This is a "riddling" type of saying. Can you guess where "here" would be...?
Here is IN THE LIBRARY. This is a saying that is often found inscribed on library buildings.
Thanks to the magic of the written word, in the library the dead live on, and although mute, they are able to speak to us through their books. A variant form of this saying is Hic mortui vivunt, hic muti magistri loquuntur, "Here the dead live; here the mute masters speak." Or: Hic mortui vivunt, pandunt oracula muti, "Here the dead live; here the mute reveal oracles."
All teachers and students of Latin are deeply moved, I think, by the way that the words of a dead language can still speak to us, thanks to their survival in written form. There is an intense thrill when you have the distinct feeling that a text is speaking, really speaking to you, conveying ideas and feelings, an awareness of the world that one person - long dead - is sharing with you over the chasm of time.

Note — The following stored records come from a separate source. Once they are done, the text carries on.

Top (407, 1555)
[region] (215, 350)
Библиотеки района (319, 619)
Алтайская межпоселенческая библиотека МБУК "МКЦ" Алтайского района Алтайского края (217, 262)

At the same time, I worry a lot about the dangers of silent reading. If we really want the mute to speak to us through their writing, shouldn't we read their writing out loud, and give voice to their words? To read without reading out loud is only a partial reading. I hope very much that by providing the audio with these proverbs, I can inspire you to read Latin out loud! When you use your own voice to sound out the words you are able to give them an intonation, to hear the poetry, to appreciate the word order and the sound play - things you will often miss out on completely when you read the words silently.
For more on this topic, please read the masterful essay by William Harris: The Sin of Silent Reading. I agree absolutely with Harris's advice to all Latin students and teachers: "Always read Latin aloud, don't be afraid of making mistakes, just roar it out and take pleasure in the sound of the spoken Latin words."
So here is today's proverb read out loud - I hope it will inspire you to read some Latin out loud yourself - loudly! The words need your voice, if the mute really are going to speak again.
3034. Hic mortui vivunt, hic muti loquuntur.